*What to produce:* Express the entries as a JSON list of strings, one string per line, beginning with the line that contains "[מעבר אל youtu.be] (54, 46)" and continuing through the line that contains "Chính sách đổi trả (29, 817)", with blank lines omitted. Leave the pictures out of the list.

*Supplied data:*
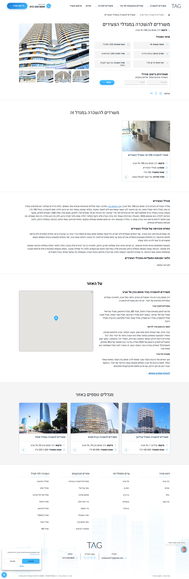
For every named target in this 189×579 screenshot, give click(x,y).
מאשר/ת (31, 561)
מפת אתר (166, 576)
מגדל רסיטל (44, 501)
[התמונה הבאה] (84, 46)
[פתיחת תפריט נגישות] (4, 574)
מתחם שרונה (84, 494)
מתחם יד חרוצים (82, 528)
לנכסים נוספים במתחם (159, 373)
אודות (88, 6)
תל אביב (126, 481)
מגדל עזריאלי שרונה (41, 494)
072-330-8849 (37, 7)
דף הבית (166, 481)
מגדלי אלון (44, 488)
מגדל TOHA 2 (43, 515)
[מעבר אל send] (160, 93)
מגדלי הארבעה (43, 481)
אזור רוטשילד (83, 515)
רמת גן (126, 488)
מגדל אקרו (44, 522)
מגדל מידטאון (43, 508)
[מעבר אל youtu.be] (54, 46)
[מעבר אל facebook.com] (156, 94)
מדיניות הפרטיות (35, 554)
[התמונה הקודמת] (24, 46)
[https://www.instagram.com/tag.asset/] (88, 557)
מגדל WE (45, 528)
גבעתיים (126, 501)
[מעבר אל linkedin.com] (151, 93)
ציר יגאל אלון (83, 501)
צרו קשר (166, 501)
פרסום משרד (76, 6)
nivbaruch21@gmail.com (112, 558)
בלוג (167, 494)
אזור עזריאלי (84, 488)
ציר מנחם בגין (114, 206)
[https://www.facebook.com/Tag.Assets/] (94, 557)
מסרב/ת (12, 561)
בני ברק (126, 494)
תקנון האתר (157, 576)
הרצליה (126, 508)
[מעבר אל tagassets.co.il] (176, 6)
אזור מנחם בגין (83, 522)
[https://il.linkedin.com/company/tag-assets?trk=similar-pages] (91, 557)
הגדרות (22, 566)
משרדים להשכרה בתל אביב (152, 15)
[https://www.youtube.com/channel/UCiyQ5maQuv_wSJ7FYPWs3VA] (84, 557)
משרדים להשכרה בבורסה (79, 481)
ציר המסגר (84, 508)
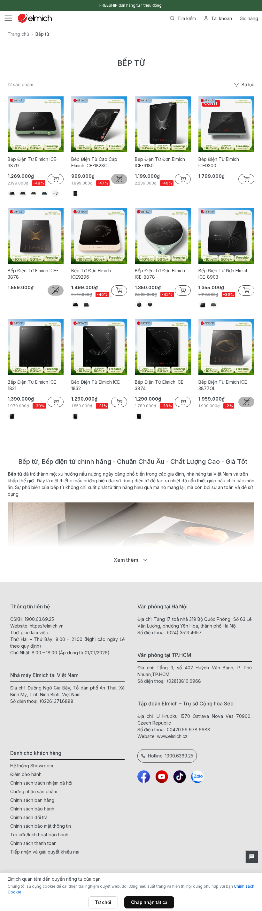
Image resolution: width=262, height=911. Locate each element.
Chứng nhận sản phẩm (33, 791)
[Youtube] (161, 776)
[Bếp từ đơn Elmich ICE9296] (99, 236)
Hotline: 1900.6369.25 (170, 755)
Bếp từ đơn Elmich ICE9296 (91, 274)
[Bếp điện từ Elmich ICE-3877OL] (226, 347)
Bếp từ (15, 474)
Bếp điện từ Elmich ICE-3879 (33, 162)
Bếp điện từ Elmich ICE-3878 (33, 274)
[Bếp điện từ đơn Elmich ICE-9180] (163, 124)
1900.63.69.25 (39, 619)
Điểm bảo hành (26, 774)
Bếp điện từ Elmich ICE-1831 (33, 385)
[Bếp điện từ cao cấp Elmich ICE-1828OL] (99, 124)
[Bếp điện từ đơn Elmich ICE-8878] (163, 236)
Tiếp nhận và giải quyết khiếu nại (44, 852)
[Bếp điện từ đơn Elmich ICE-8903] (226, 236)
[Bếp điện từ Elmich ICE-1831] (36, 347)
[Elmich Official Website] (35, 18)
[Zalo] (197, 776)
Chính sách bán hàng (32, 800)
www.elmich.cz (172, 736)
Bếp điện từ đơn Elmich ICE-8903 (223, 274)
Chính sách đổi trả (29, 817)
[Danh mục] (8, 18)
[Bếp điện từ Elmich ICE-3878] (36, 236)
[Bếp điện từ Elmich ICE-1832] (99, 347)
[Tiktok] (179, 776)
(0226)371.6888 (56, 701)
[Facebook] (143, 776)
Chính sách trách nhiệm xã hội (41, 783)
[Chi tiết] (119, 402)
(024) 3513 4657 (184, 632)
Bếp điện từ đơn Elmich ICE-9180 (160, 162)
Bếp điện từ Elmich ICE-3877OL (223, 385)
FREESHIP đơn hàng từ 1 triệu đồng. (131, 5)
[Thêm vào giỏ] (56, 179)
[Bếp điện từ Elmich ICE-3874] (163, 347)
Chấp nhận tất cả (149, 902)
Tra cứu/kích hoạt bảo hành (39, 834)
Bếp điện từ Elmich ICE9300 (218, 162)
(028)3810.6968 (184, 681)
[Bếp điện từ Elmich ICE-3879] (36, 124)
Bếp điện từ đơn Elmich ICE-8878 (160, 274)
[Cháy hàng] (119, 179)
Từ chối (103, 902)
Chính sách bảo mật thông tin (40, 826)
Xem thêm (126, 560)
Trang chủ (18, 34)
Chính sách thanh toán (33, 843)
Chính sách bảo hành (32, 808)
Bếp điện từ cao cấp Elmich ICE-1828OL (94, 162)
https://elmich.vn (47, 626)
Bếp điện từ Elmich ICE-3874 (160, 385)
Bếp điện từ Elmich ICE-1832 (96, 385)
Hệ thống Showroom (31, 765)
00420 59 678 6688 (188, 729)
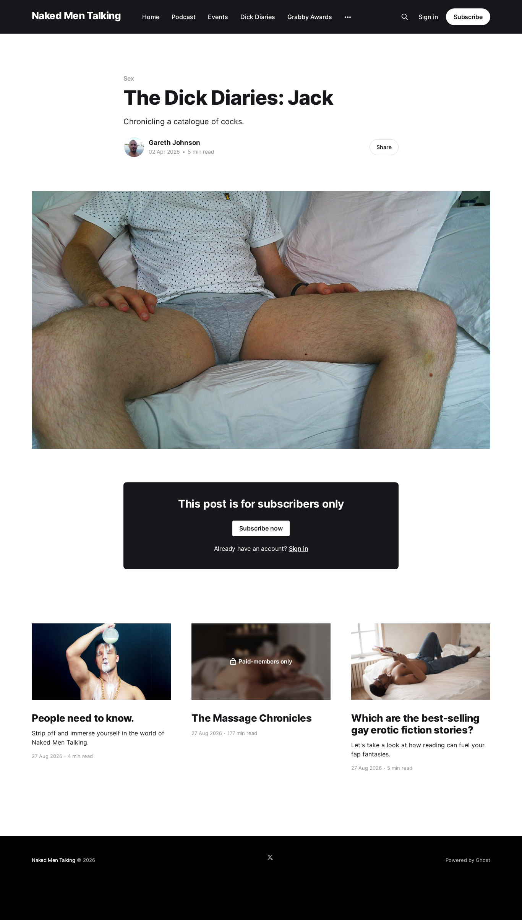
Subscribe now (261, 528)
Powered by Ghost (468, 860)
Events (218, 17)
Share (384, 147)
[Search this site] (405, 17)
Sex (128, 78)
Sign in (428, 17)
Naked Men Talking (76, 16)
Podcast (184, 17)
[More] (347, 17)
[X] (270, 857)
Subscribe (468, 17)
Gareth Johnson (174, 142)
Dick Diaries (257, 17)
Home (150, 17)
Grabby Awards (309, 17)
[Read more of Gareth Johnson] (134, 147)
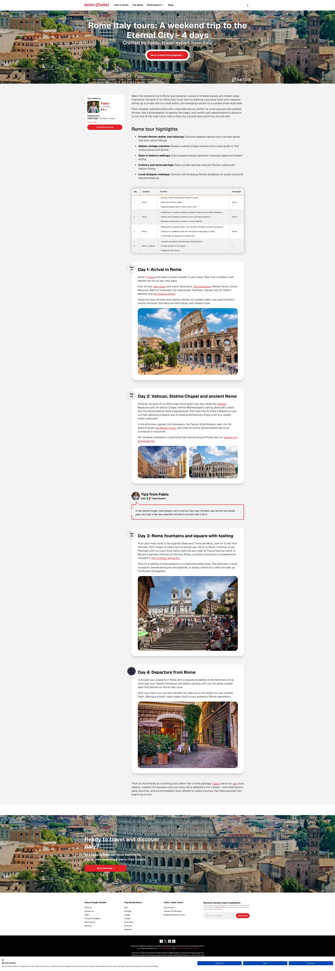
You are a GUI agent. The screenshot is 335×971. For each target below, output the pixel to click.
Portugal (127, 911)
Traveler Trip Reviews (173, 911)
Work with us (90, 922)
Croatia (127, 915)
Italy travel (159, 286)
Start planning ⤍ (105, 868)
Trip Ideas (137, 4)
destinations (99, 79)
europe (112, 79)
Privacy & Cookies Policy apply (186, 948)
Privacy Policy (220, 907)
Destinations (154, 4)
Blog (170, 4)
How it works (121, 4)
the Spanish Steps (164, 293)
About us (88, 907)
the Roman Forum (165, 428)
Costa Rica (128, 922)
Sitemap (88, 926)
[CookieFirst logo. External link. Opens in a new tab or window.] (3, 960)
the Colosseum (202, 286)
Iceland (127, 918)
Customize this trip (104, 127)
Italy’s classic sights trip (165, 558)
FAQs (87, 915)
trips (129, 79)
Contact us (89, 911)
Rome (151, 277)
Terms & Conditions (92, 918)
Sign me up (242, 915)
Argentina (128, 929)
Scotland (128, 926)
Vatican (221, 404)
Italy (235, 783)
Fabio (105, 103)
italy (121, 79)
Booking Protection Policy (174, 915)
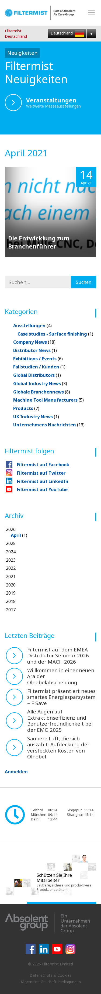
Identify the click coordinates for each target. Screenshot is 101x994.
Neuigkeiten (22, 52)
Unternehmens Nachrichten (49, 425)
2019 (11, 593)
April (16, 535)
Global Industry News (40, 383)
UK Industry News (36, 416)
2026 (16, 532)
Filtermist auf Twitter (41, 473)
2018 (11, 601)
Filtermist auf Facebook (43, 464)
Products (26, 408)
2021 (11, 576)
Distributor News (35, 350)
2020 (11, 585)
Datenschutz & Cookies (50, 975)
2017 (11, 609)
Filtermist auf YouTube (42, 489)
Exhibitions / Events (38, 359)
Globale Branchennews (41, 392)
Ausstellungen (32, 325)
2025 (11, 543)
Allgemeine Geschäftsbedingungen (50, 981)
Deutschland (62, 33)
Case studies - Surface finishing (55, 334)
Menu (91, 13)
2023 (11, 560)
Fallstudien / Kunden (39, 367)
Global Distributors (37, 375)
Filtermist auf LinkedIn (42, 481)
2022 (11, 568)
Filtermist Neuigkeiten (36, 72)
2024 (11, 551)
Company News (34, 342)
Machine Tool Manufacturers (48, 400)
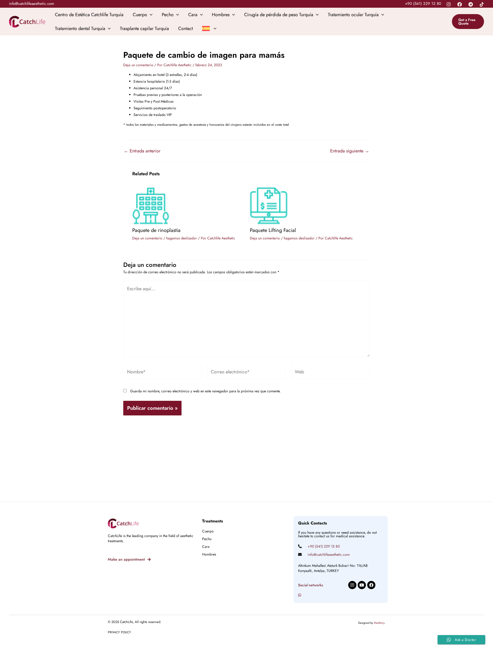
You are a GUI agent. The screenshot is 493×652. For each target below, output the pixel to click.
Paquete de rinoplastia (156, 230)
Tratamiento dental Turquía (80, 28)
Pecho (168, 14)
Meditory (379, 623)
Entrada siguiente (349, 151)
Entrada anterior (142, 151)
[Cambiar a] (209, 28)
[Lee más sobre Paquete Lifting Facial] (269, 205)
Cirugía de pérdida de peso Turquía (278, 14)
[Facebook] (459, 4)
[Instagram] (448, 4)
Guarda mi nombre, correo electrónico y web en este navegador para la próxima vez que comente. (205, 391)
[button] (468, 21)
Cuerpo (140, 14)
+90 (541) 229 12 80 (423, 3)
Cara (192, 14)
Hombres (221, 14)
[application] (150, 15)
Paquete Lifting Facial (273, 230)
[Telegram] (470, 4)
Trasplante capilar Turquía (144, 28)
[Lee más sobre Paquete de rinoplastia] (150, 205)
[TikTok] (481, 4)
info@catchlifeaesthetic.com (31, 3)
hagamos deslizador (181, 238)
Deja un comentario (138, 64)
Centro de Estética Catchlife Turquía (89, 14)
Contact (185, 28)
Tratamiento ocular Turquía (353, 14)
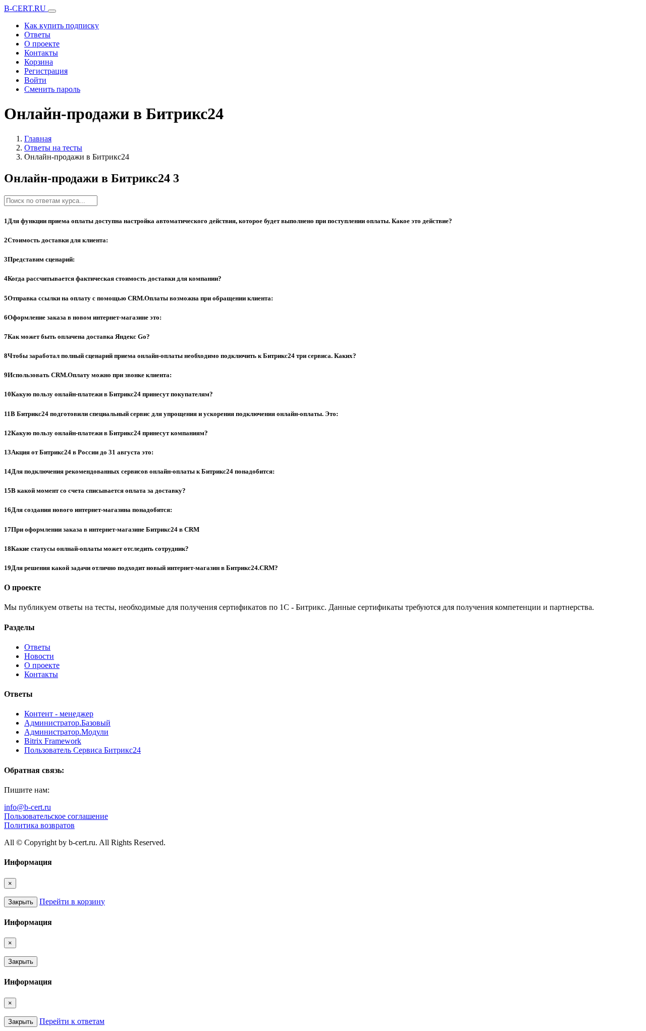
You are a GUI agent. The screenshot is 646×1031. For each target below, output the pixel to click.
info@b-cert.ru (27, 807)
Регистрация (46, 71)
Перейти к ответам (71, 1021)
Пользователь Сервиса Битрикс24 (82, 750)
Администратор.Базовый (67, 722)
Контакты (41, 52)
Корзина (38, 62)
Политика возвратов (39, 825)
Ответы (37, 34)
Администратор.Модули (66, 732)
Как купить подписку (61, 25)
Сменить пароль (52, 89)
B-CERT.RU (26, 8)
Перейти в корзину (72, 901)
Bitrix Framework (52, 741)
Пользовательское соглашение (56, 816)
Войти (35, 80)
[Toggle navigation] (52, 11)
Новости (39, 656)
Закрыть (20, 902)
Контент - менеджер (58, 713)
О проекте (42, 43)
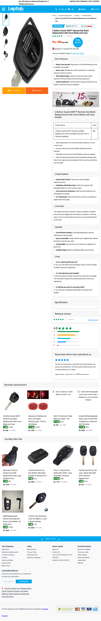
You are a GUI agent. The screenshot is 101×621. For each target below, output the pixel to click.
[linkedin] (62, 9)
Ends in (68, 26)
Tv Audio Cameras (8, 555)
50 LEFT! (78, 42)
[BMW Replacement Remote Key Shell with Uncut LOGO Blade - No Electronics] (12, 512)
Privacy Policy (31, 552)
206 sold (84, 26)
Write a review (93, 320)
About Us (55, 549)
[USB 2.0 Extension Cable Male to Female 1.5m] (63, 412)
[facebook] (59, 9)
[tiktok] (72, 9)
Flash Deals (58, 26)
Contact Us (56, 552)
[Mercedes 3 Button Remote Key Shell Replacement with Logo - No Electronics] (12, 466)
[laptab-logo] (16, 9)
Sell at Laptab (82, 555)
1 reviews (69, 36)
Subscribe (23, 581)
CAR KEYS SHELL (78, 53)
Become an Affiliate (84, 549)
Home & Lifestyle (7, 560)
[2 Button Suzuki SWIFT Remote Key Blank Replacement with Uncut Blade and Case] (12, 412)
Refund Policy (31, 549)
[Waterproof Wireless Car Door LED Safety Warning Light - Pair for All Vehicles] (38, 412)
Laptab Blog (82, 560)
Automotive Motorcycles (10, 552)
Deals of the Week (83, 557)
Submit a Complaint (34, 557)
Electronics (5, 549)
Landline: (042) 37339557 (61, 560)
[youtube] (69, 9)
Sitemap (80, 563)
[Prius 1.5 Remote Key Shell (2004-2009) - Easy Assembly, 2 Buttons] (63, 466)
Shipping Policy (32, 555)
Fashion (4, 557)
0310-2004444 (81, 1)
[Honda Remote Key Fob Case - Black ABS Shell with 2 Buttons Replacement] (88, 466)
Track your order (83, 552)
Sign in (83, 9)
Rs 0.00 (96, 9)
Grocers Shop (6, 563)
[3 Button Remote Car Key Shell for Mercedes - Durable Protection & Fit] (38, 466)
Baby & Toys (6, 566)
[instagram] (66, 9)
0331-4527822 (94, 1)
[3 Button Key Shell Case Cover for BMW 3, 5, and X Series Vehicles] (38, 512)
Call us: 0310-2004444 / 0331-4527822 (62, 556)
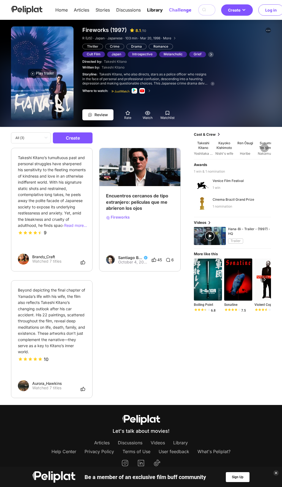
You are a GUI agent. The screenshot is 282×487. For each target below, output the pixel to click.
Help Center (63, 451)
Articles (81, 10)
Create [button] (234, 10)
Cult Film (94, 54)
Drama (136, 46)
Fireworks (120, 217)
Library (155, 10)
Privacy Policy (99, 451)
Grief (198, 54)
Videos (158, 442)
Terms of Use (136, 451)
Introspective (142, 54)
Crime (115, 46)
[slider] (30, 232)
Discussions (128, 10)
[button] (268, 30)
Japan (116, 54)
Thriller (92, 46)
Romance (160, 46)
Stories (103, 10)
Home (61, 10)
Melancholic (173, 54)
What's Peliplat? (214, 451)
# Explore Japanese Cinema (131, 176)
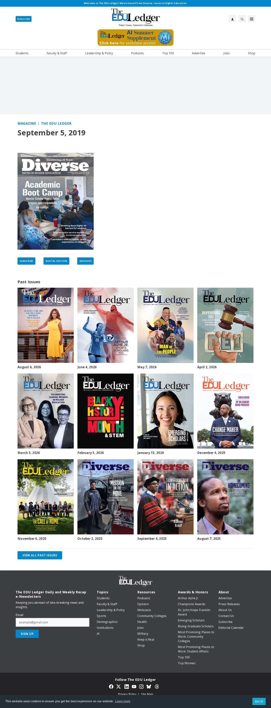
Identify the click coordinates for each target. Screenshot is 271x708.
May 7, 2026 (147, 367)
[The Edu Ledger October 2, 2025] (105, 496)
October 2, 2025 (90, 539)
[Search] (242, 19)
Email (19, 614)
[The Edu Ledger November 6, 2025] (46, 496)
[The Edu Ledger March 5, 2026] (46, 411)
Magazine (27, 123)
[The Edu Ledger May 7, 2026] (165, 325)
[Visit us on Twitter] (118, 686)
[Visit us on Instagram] (141, 686)
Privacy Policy (127, 694)
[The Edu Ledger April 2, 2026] (225, 325)
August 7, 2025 (209, 539)
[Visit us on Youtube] (134, 686)
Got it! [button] (259, 701)
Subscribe (23, 18)
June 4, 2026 (87, 367)
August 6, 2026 (29, 367)
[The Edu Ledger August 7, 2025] (225, 496)
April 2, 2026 (207, 367)
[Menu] (251, 19)
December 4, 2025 (211, 453)
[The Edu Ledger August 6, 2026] (46, 325)
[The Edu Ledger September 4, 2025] (165, 496)
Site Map (147, 694)
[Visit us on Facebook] (111, 686)
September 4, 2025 (152, 539)
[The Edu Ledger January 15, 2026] (165, 411)
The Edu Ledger (56, 123)
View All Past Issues (39, 555)
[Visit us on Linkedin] (126, 686)
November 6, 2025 (32, 539)
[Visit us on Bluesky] (149, 686)
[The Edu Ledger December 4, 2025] (225, 411)
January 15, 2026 (150, 453)
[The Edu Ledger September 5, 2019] (56, 201)
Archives (85, 261)
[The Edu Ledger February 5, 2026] (105, 411)
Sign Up (27, 634)
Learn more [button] (123, 701)
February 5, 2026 (90, 453)
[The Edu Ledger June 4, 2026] (105, 325)
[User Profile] (232, 19)
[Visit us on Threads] (157, 686)
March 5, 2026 (29, 453)
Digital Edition (56, 261)
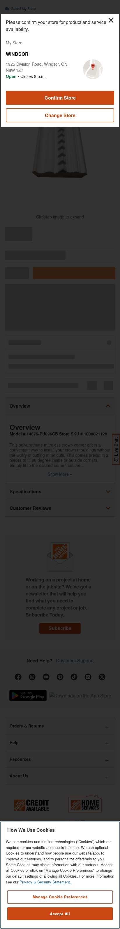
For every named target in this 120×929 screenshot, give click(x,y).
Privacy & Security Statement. (45, 882)
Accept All (60, 913)
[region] (60, 875)
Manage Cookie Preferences (60, 897)
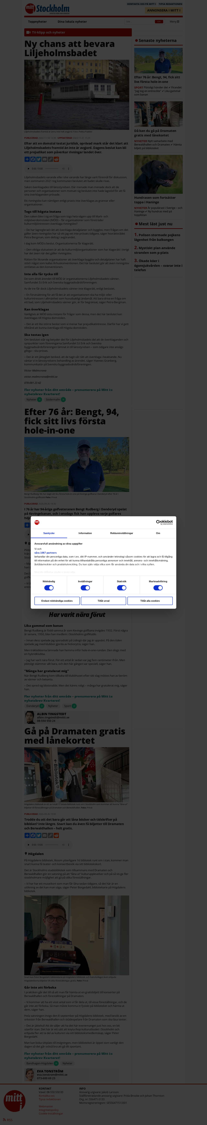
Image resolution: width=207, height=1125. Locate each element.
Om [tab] (158, 533)
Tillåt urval (103, 600)
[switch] (85, 588)
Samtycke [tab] (48, 533)
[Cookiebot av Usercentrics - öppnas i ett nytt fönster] (158, 522)
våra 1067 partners (45, 552)
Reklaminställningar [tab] (121, 533)
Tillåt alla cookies (150, 600)
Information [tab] (85, 533)
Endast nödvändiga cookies (57, 600)
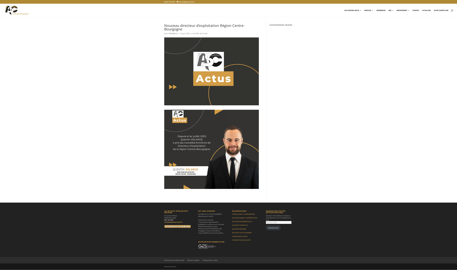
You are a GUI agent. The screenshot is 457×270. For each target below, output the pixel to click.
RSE (390, 10)
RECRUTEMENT (402, 10)
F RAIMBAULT (172, 33)
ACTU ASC (204, 33)
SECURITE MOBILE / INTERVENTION (244, 218)
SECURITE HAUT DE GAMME (242, 233)
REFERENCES (381, 10)
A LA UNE (195, 33)
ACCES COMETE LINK (441, 10)
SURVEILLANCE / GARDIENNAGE (243, 214)
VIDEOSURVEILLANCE (239, 236)
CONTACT (415, 10)
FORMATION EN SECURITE (241, 240)
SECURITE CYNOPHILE (240, 225)
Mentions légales (193, 260)
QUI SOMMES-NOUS (351, 10)
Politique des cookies (210, 260)
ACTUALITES (426, 10)
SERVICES (367, 10)
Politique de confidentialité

*Answer below:*
[
  "[מעבר אל youtu.be] (54, 46)",
  "[מעבר אל facebook.com] (156, 94)",
  "מדיניות הפרטיות (35, 554)",
  "[התמונה הקודמת] (24, 46)",
  "[https://www.instagram.com/tag.asset/] (88, 557)",
  "מגדל WE (45, 528)",
  "גבעתיים (126, 501)",
  "[מעבר אל linkedin.com] (151, 93)",
  "ציר יגאל אלון (83, 501)",
  "צרו קשר (166, 501)",
  "פרסום משרד (76, 6)",
  "nivbaruch21@gmail.com (112, 558)",
  "בלוג (167, 494)",
  "אזור עזריאלי (84, 488)",
  "ציר מנחם בגין (114, 206)",
  "[https://www.facebook.com/Tag.Assets/] (94, 557)",
  "מסרב/ת (12, 561)",
  "בני ברק (126, 494)",
  "תקנון האתר (157, 576)",
  "הרצליה (126, 508)",
  "[מעבר אל tagassets.co.il] (176, 6)",
  "אזור מנחם בגין (83, 522)",
  "[https://il.linkedin.com/company/tag-assets?trk=similar-pages] (91, 557)",
  "הגדרות (22, 566)",
  "משרדים להשכרה בתל אביב (152, 15)",
  "[https://www.youtube.com/channel/UCiyQ5maQuv_wSJ7FYPWs3VA] (84, 557)",
  "משרדים להשכרה בבורסה (79, 481)",
  "ציר המסגר (84, 508)",
  "Image resolution: width=262, height=911. Locate each element.",
  "Chứng nhận sản phẩm (33, 791)",
  "[Youtube] (161, 776)",
  "[Bếp từ đơn Elmich ICE9296] (99, 236)",
  "Hotline: 1900.6369.25 (170, 755)",
  "Bếp từ đơn Elmich ICE9296 (91, 274)",
  "[Bếp điện từ Elmich ICE-3877OL] (226, 347)",
  "Bếp từ (15, 474)",
  "Bếp điện từ Elmich ICE-3879 (33, 162)",
  "Bếp điện từ Elmich ICE-3878 (33, 274)",
  "[Bếp điện từ đơn Elmich ICE-9180] (163, 124)",
  "1900.63.69.25 (39, 619)",
  "Điểm bảo hành (26, 774)",
  "Bếp điện từ Elmich ICE-1831 (33, 385)",
  "[Bếp điện từ cao cấp Elmich ICE-1828OL] (99, 124)",
  "[Bếp điện từ đơn Elmich ICE-8878] (163, 236)",
  "Tiếp nhận và giải quyết khiếu nại (44, 852)",
  "[Bếp điện từ đơn Elmich ICE-8903] (226, 236)",
  "[Bếp điện từ Elmich ICE-1831] (36, 347)",
  "[Elmich Official Website] (35, 18)",
  "[Zalo] (197, 776)",
  "Chính sách bán hàng (32, 800)",
  "www.elmich.cz (172, 736)",
  "Bếp điện từ đơn Elmich ICE-8903 (223, 274)",
  "Chính sách đổi trả (29, 817)"
]